The currently progressively growing interest of a materials design paradigm based on extensive solid solution formation with deliberately enhanced configuration entropy represents a promising approach for the development of novel resistively switching memristor oxides, especially, filamentary systems. Since switching events here represent stochastically and unequally localized processes in space the homogeneous but random distribution of cations in a highly strained lattice structure favours a reduced device variability. At the same time anharmonic phonon dispersion is expected to reduce thermal conductivity facilitating the growth of formed filaments, once they are nucleated, because heat dissipation is reduced.

The unary transition metal oxides ZrO₂/HfO₂/Nb₂O₅/Ta₂O₅/MoO₃/WO₃ are all well known to show resistively switching behaviour with distinct characteristics. A recent study demonstrated that an overall improved electronic switching performance can be obtained in thin films composed of an equimolar mixture of these simple oxides with high configuration entropy deposited by Atomic Layer Deposition. However, a detailed exploration on the fundamental physical mechanisms for this outstanding behaviour of the senary system ZrO₂-HfO₂-Nb₂O₅-Ta₂O₅-MoO₃-WO₃, has not been reported yet, even not for binary solid solutions or other subsystems.

The present study presents aspects of optimizing target fabrication and thin film deposition for the three binary solid solution subsystems (i)ZrO₂–HfO₂ (ii) Ta₂O₅–Nb₂O₅ and (iii) WO₃–MoO₃ as well as for the senary compositions containing all oxides components in equimolar proportions. The general purpose was to explore the mechanism behind the high-entropy system thermal and electronic behaviours, and the influence factors of microstructure of materials, thin-film qualities, and resistive switching properties.

Powders were synthesized by three different routes: (i) solid-state reaction (MO), (ii) Pechini-method (PE), and (iii) mechanochemical method (MC). All these powders were comprehensively characterized regarding chemical composition (ICP-OES), morphology and microstructure (SEM&EDX), thermal stability (DTA&TGA), crystallography (XRD), vibrational modes (Raman), surface condition (AFM), and sintering characteristics (Dilatometry). Consolidation of targets measuring 2 inch in diameter and several mm in thickness was conducted using Spark Plasma Sintering (SPS), which for their part were equally characterized analytically and structurally before thin film deposition (RF-sputtering). Reactive sputtering was used for thin film preparation which were structured into devices (Lithography&Etching) before measuring their resistive switching response by current-voltage measurements.

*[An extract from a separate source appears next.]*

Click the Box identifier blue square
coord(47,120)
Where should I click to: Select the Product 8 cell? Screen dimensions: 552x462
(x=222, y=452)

Results show that the two binary systems ZrHfO₄ and NbTaO₅ have excellent homogeneity for the MO- and PE-synthesis process: ZrO₂ and HfO₂ form continuous solid solution series and Nb₂O₅ is completely dissolved in the orthothombic Ta₂O₅ through substitution of Ta⁵⁺ by Nb⁵⁺. The senary oxides MO essentially forms three different phases, whereas the PE-senary powder after calcination at 700°C revealing a new crystallographic phase probably of high configuration entropy structure, that is totally not corresponding to any presented solid solutions. Therefore, the Pechini process might be better for targets preparation. Both binary and senary materials can be fully densified to targets (1300°C, 50MPa, 10min) via SPS. The effect of different sputtering conditions (RF-power, deposition time, O₂ partial pressure) on the thin-film quality of binary and senary materials, as well as the thin-film device resistive response characteristics curve (I-V curve) are presented in this paper.